Pick up the passage on U.S. and Russian strategic warhead limits and continue it past its final sentence.

- _QUOTED PASSAGE_
'''

The United States might find it more difficult. With a limit of 1,700 warheads by 2012, its force structure might include 14 submarines with 336 Trident-2 missiles and approximately 1,000 warheads (3 per missile); 300 ICBMs of the Minuteman III type, with one warhead per missile; and about 400 cruise missile warheads on 40 bombers. (The remaining bombers would be redeployed to conventional missions.) If the United States decided to save money by making no changes in MIRV dispensing platforms, leaving 4-5 warheads on each SLBM, then it would have to reduce further the number of Minuteman III ICBMs and bombers with cruise missiles, or it would have to remove two to four submarines from the strategic nuclear forces.
Thus, the United States would find itself faced with some difficult choices. The more severe the constraints on downloading, the more money the U.S. side would have to spend on converting MIRV platforms, or the more ICBMs, submarines, and bombers it would have to retire from its strategic arsenal.
Much will depend here on the wisdom of Russian diplomacy to achieve an optimal outcome. Maybe even a large U.S. upload potential is less dangerous if it involves converting the Trident-2 MIRV bus, although Russia always finds it useful to achieve the maximum retirement of U.S. strategic weapon systems. In order to gain an outcome that would be more acceptable for Washington, it might be possible to give ground on some issues that are important for Moscow, such as the idea of a ban on deploying strategic nuclear forces outside national territory, counting real loadings (instead of an agreed average number) of weapons on bombers, or limiting missile defenses in Europe.
Still, depending on the new downloading rules, U.S. upload potential would be considerable: 1,000-2,000 warheads. In order to hedge against this potential, Russia might rely on some military-technical options in addition to an enhanced SORT. Foremost among such measures would be maintaining a strategic weapons production base in case Russia must quickly respond to a U.S. upload campaign. Russia has only one option for such a response, deployment of mobile Topol-M missiles equipped with MIRVs. Construction of new silos for fixed ICBMs, bombers, or submarines would simply be too expensive and take too long. At the moment, Russia is maintaining a policy of “balanced modernization” among the three legs of its triad; as a result, it only has enough resources to produce five to seven Topol-M ICBMs per year.
If Russia could expand that production potential to 30-40 missiles per year, along with the necessary RVs, then it would be able to add 1,000 warheads to its deployed strategic arsenal over three to four years if it had to do so in response to a U.S. buildup. Such a missile force would have high accuracy and robust command and control potential and sufficient launcher survivability. It would also have efficient countermeasures to any likely missile defense system. If Russia were able to maintain the production capability for such a force, then U.S. upload potential would not cause Moscow as much worry.

'''

- _AVAILABLE DATA_
'''

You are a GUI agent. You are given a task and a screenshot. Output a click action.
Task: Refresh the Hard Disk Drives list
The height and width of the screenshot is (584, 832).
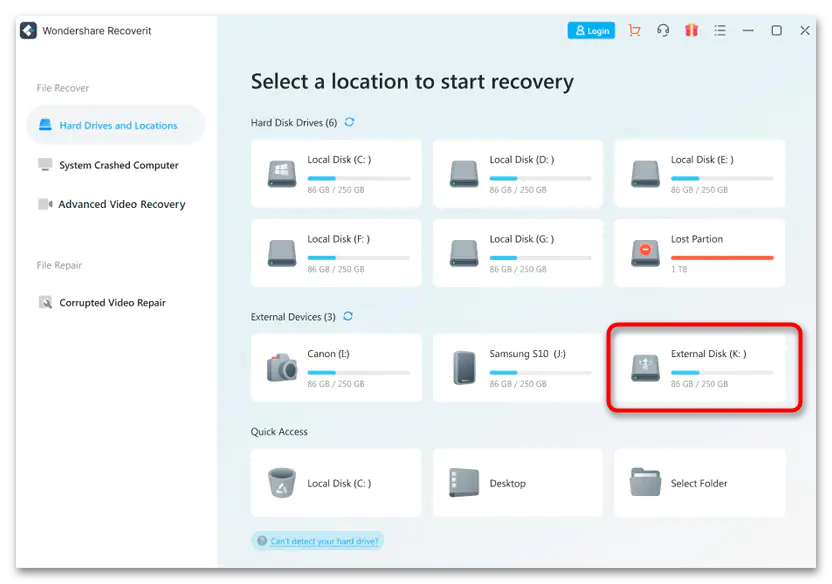[x=349, y=122]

'''

- _REPLY TO THE EXERCISE_
After 2012, Russia and the United States could consider deeper reductions, to a level of 1,000-1,200 deployed warheads, along with reasonable and verifiable reductions in strategic force readiness, which would have the added benefit of easing the transition in both countries from a triad to a dyad force structure. We should not fool ourselves; such measures are complicated by themselves, and they require a lot of work to resolve complex, interconnected problems, among them, what to do about missile defense systems, highly accurate long-range conventional weapons, space weapons, nonstrategic nuclear weapons (“tactical” nuclear weapons), the expansion of NATO and adaptation of the CFE Treaty, inclusion of third countries in further nuclear reductions, and strengthening of the nuclear nonproliferation regime.
Finally, the question of warhead elimination is crucial. Eliminating warheads will remain a largely symbolic activity and one expensive and difficult to verify if it is not taking place in the context of a fissile material cutoff treaty (FMCT). If an FMCT is negotiated, it will be possible to pursue agreed methods to verify and dispose of nuclear warheads and material. This is a completely new and hopeful but thus far largely unexplored sphere of nuclear disarmament.
The New Offense-Defense Relationship
To address these complex problems, one must begin by exploring current U.S. and Russian views of the offense-defense relationship. Strategic stability in the final decades of the Cold War was based on a shared understanding of that relationship, which was first enshrined in the Anti-Ballistic Missile (ABM) Treaty and the first Strategic Arms Limitation Talks interim agreement (SALT I), both of which were signed in 1972. With the 2002 demise of the ABM Treaty, the United States initiated new missile defense deployments in the United States and in Europe and continues to develop new missile defense technologies for deployment either at the theater or the national level. At the same time, Russia continues to maintain its single national missile defense site with nuclear armed interceptors around Moscow and has been building, deploying, and selling highly effective theater defense missile systems, for example the S-300 and S-400.
At the Sochi summit in April 2008, the two sides continued to disagree about the need to deploy missile defense components in the Czech Republic and Poland, but they agreed to continue talking about how Russian and U.S. proposals to address the issue could be reconciled. In particular, they agreed to continue fleshing out confidence-building measures that would assuage Russian concerns about the Czech and Polish sites. Because one of the proposals—having Russian military observers at the deployment sites—would require the approval of Prague and Warsaw, the confidence-building proposals involve third parties and remain far from agreement. Nevertheless, even President Vladimir Putin, who had been the staunchest critic of the U.S. missile defense proposal, offered a “certain cautious optimism” during the Sochi press conference.[14]
Thus, the relationship between missile offense and defense has entered new territory, but there have been no real opportunities for Russia and the United States together to consider the full implications. For that reason, the two countries should sit down at an early time to discuss precisely this topic. The relationship between missile offense and defense could become the first subject of a new set of consultations on strategic stability.
We are aware that there are bad precedents. Strategic offense and defense negotiations were conducted in parallel throughout the 1980s and early 1990s, and whereas the offense talks led eventually to START, the defense talks were largely sterile, devoted to a long exchange of angry views with little in the way of substantive outcome. That result is undoubtedly a product of the fact that neither side wanted to place new constraints on strategic missile defenses. In fact, some in the United States were already on the road to planning the demise of the ABM Treaty.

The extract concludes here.